I am trying to solve a constrained non linear optimization problem with JuMP/Ipopt and since the cost function and the constraint are functions of vector variables, I am using the splatting syntax as suggested in the JuMP documentation. Here is the minimal reproducible example of the problem:
using JuMP
using Ipopt
function Cost(args...)
x = [args[i] for i=1:8]
y = [args[i] for i=9:16]
u = [sum(x), sum(y)]
return - cos((u[1]-0.1)*u[2])^2 - u[1]*(sin(3u[1]+u[2]))
end
function Constr(args...)
x = [args[i] for i=1:8]
y = [args[i] for i=9:16]
t = atan2(sum(y), sum(x))
return (2cos(t) - cos(2t) / 2 - cos(3t) / 4 - cos(4t) / 8)^2 + (2sin(t))^2
end
m = Model(solver=IpoptSolver(print_level=1))

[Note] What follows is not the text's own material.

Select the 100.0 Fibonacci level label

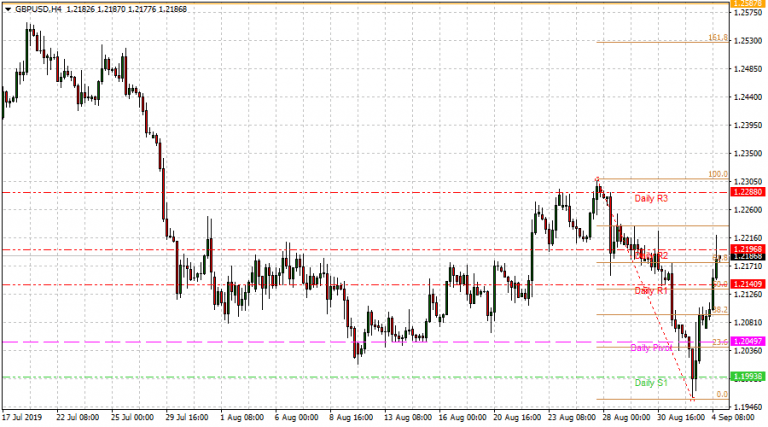pyautogui.click(x=716, y=174)
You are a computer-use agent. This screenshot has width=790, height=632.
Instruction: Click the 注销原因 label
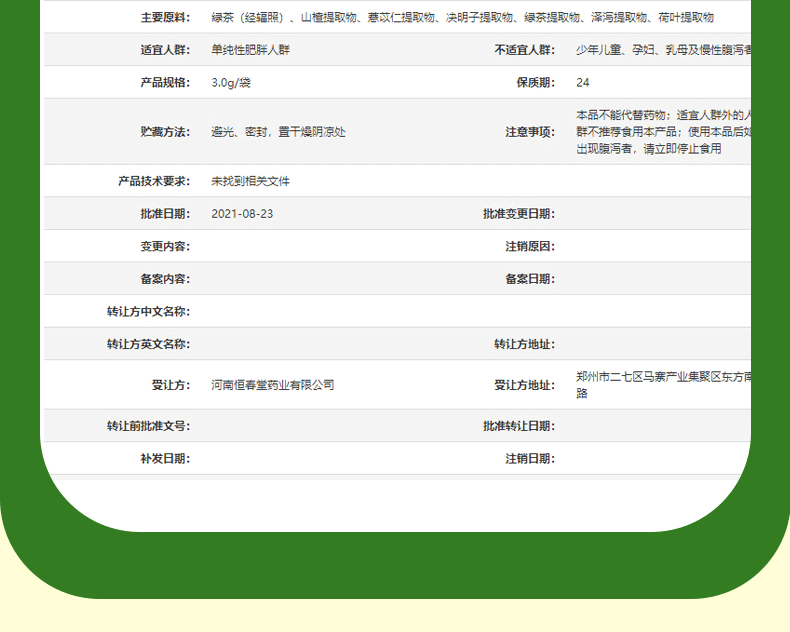click(x=530, y=246)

JuMP.register(m, :Cost, 16, Cost, autodiff=true)
JuMP.register(m, :Constr, 16, Constr, autodiff=true)
@variable(m, -2.25 <= x[1:8] <= 2.5, start=1)
@variable(m, -2.5 <= y[1:8] <= 1.75, start=1)
@NLconstraint(m, c1, sum(x[i]^2 for i in 1:8) + sum(y[i]^2 for i in 1:8) <= Constr(x...,y...))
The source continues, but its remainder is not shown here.